Guillet and colleagues’ findings are underpinned by hundreds of records chronicling 187 lunar eclipses between 1100 and 1300. Their approach to linking these events to the climatic impact of volcanic eruptions hinges on descriptions of the colour of the Moon. Such information is scarce in these records, except in Christian sources, in which the colour and brightness of the Moon is documented in 36 of the eclipses studied. But the authors faced difficulties in dating these eclipses because the sources are not always consistent — a challenge related to medieval church bureaucracy.

In the medieval Christian world, lunar phases and eclipses were used for setting the dates of religious festivals and timing medical treatments — or for determining whether a darkened Moon was a sign from God. New astronomical tools and theories were therefore valued highly. Calculating the lunar calendar accurately was important to Christians because the Moon touched on so many of their activities.

Such studies certainly became more accurate when Latin translations of Islamic astronomical texts and planetary tables were made available in Europe from around 11507. However, these texts used an entirely different calendar and referenced dates that were meaningful only for their original compilers. They also described astronomical observations that were made far from northern Europe. Early translations were literal and offered little help to users unfamiliar with the Islamic calendar.
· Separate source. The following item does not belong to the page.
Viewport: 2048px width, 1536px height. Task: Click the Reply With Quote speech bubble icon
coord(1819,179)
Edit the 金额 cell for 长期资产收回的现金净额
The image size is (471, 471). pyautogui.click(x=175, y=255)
The resulting struggles are clear in the writings of a monk known as John, who chronicled sunspots and a solar eclipse from his post at Worcester Cathedral in England at the start of the High Medieval Period. John made detailed records of these astronomical phenomena, but still failed to understand the Islamic methods for calculating lunar eclipses8,9. Nevertheless, the planetary tables were valued, and — once more-sophisticated translations and recalculations had been produced — they formed the basis of textbooks on astronomy. One such book was written by Johannes de Sacrobosco in around 1220, and immediately became widely used (Fig. 2). How, then, could there be continuing doubts about the timing and identification of lunar eclipses?

Figure 2

Figure 2 | A diagram of solar and lunar eclipses, from a printed edition of Johannes de Sacrobosco’s astronomical text (around 1220).Credit: Prima Archivo/Alamy

Central to the answer is the fact that the solar year did not align exactly with a year in the Julian calendar. Sacrobosco argued that the accumulated error had reached some 11 days by around 1230 and that Easter was therefore being celebrated on the wrong day10. Church leaders were aware of the problem, but feared there would be serious resistance to changing the calendar11. The timing of phases of the Moon was therefore out of step with the calendars of major religious institutions.
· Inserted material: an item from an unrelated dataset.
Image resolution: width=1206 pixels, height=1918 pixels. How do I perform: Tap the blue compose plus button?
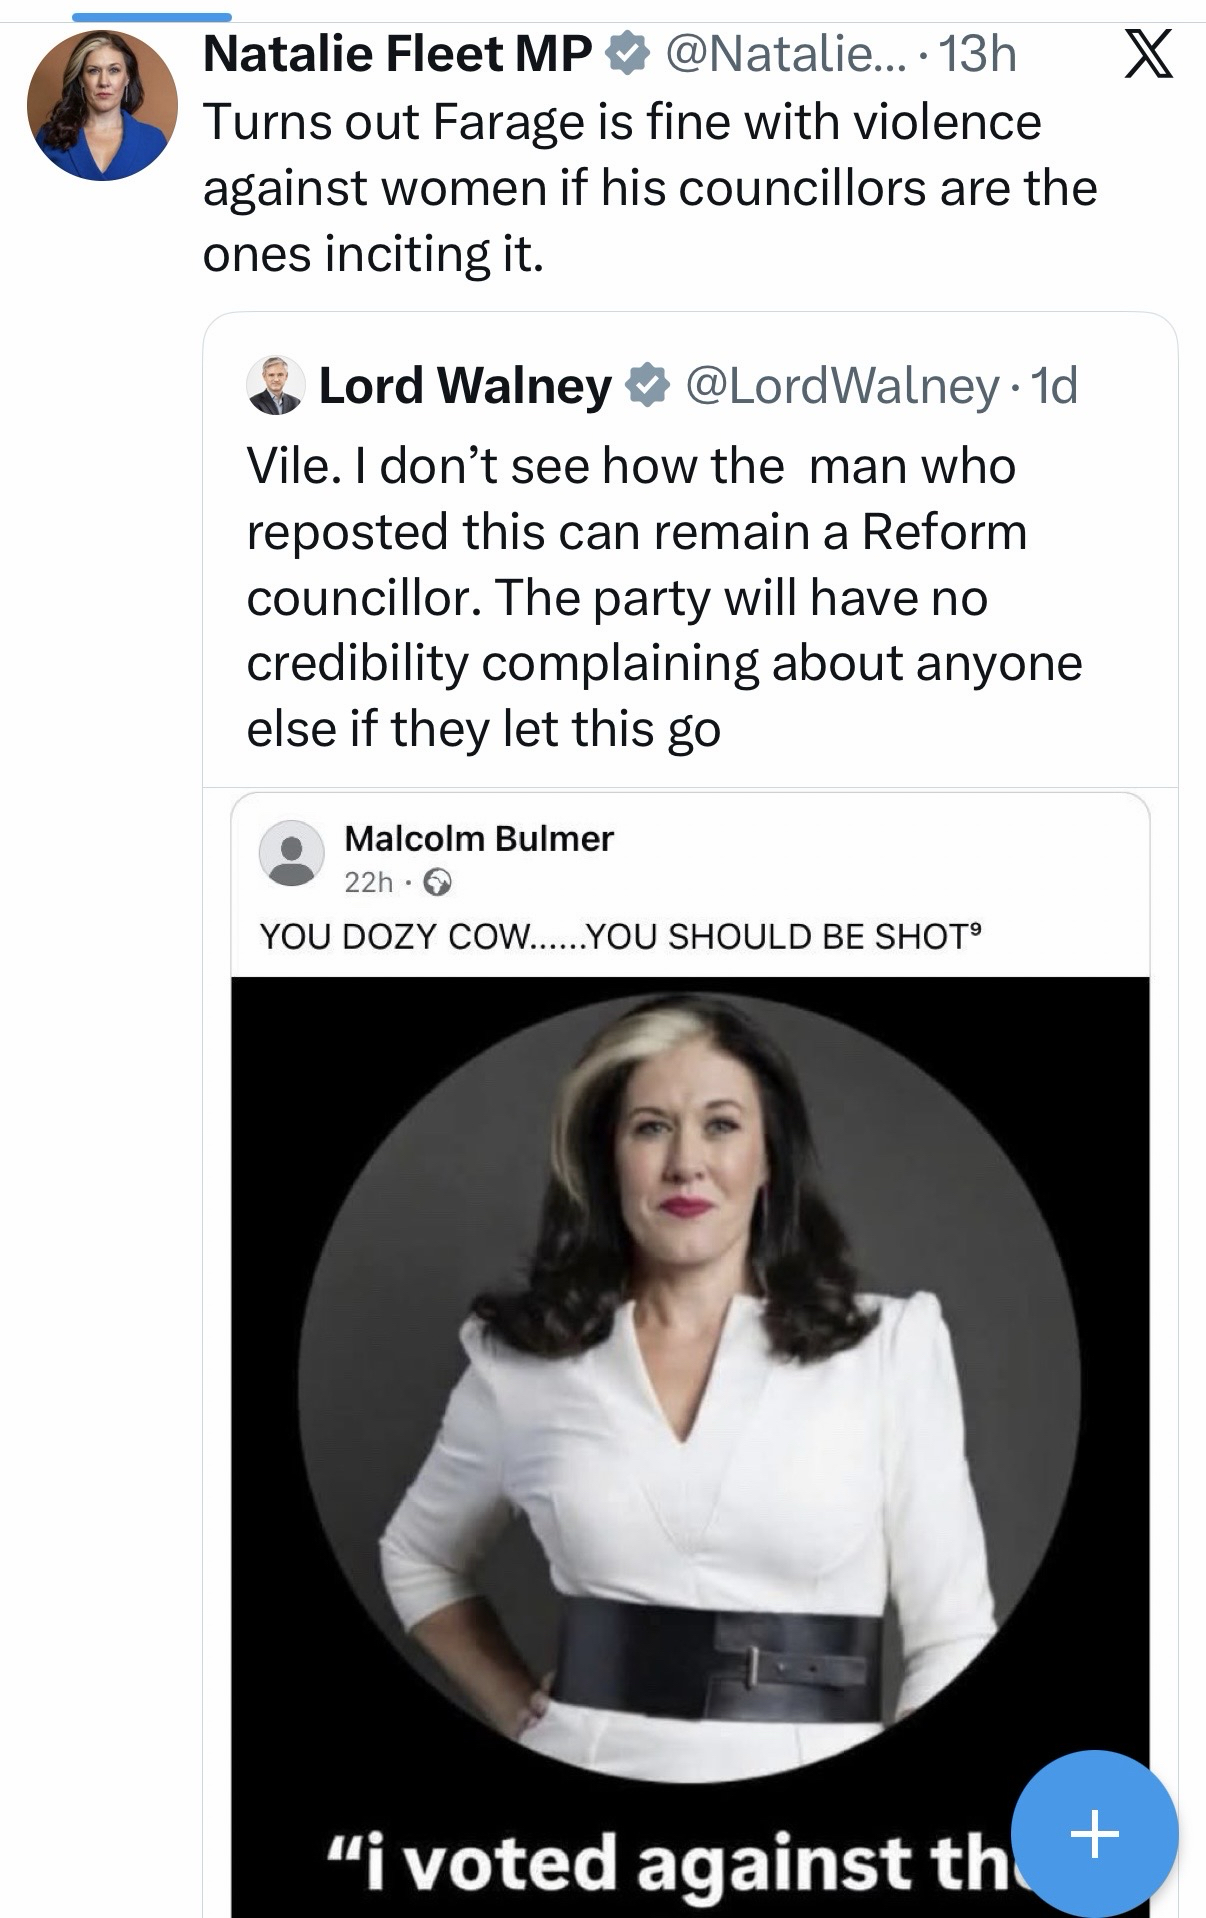tap(1094, 1833)
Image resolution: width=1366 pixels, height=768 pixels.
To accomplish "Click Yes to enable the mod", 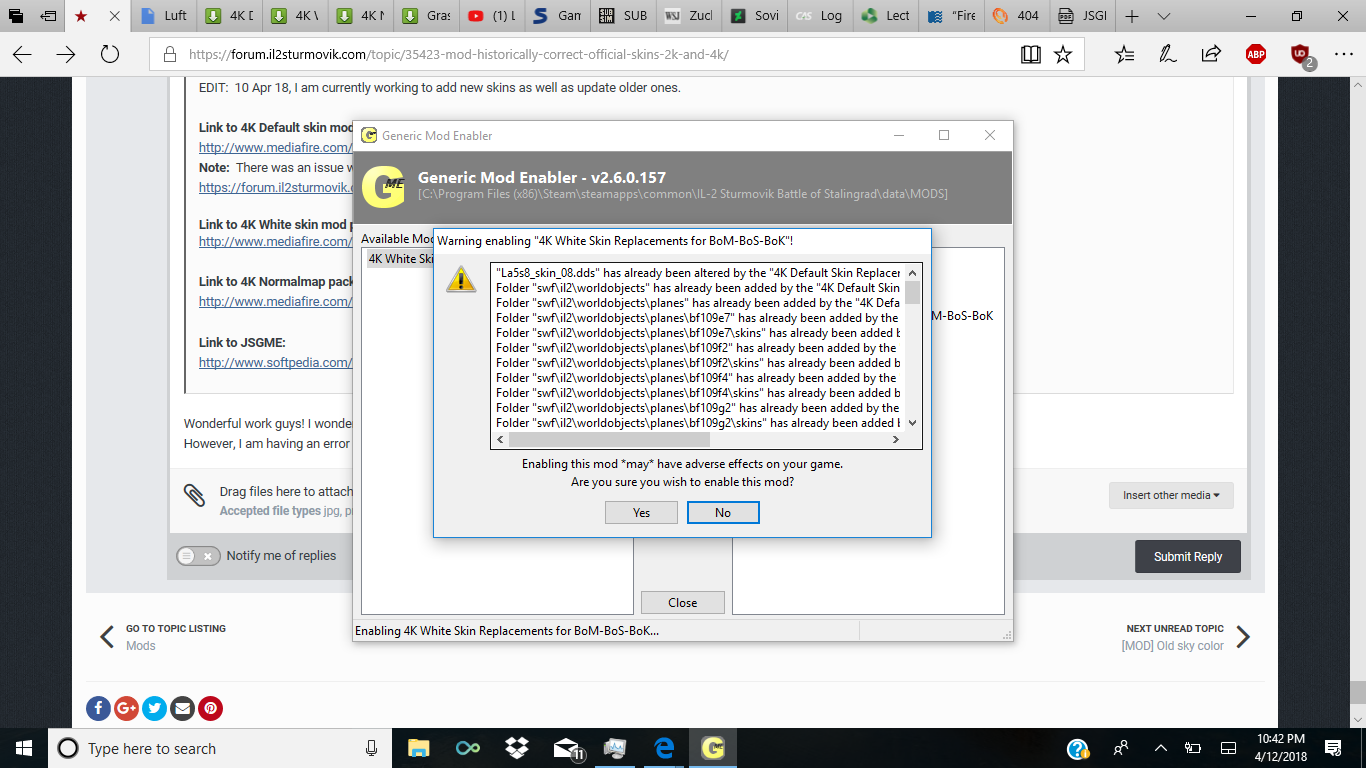I will pos(641,512).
Church chroniclers faced a dilemma. Some saw a darkening of the Moon as a clear sign of an eclipse, whereas others interpreted it differently. The problem was exacerbated by the fact that a given eclipse might be more clearly visible in some parts of Europe than others, and that information took time to be transmitted between regions. For these reasons, the lack of agreement between medieval chroniclers on the timing of total eclipses of the Moon should not be seen as the result of religious censorship or ignorance — they were simply days out of sync. In this context, Guillet and co-workers’ accomplishment in overcoming this problem to link historical sources to climate events is all the more impressive.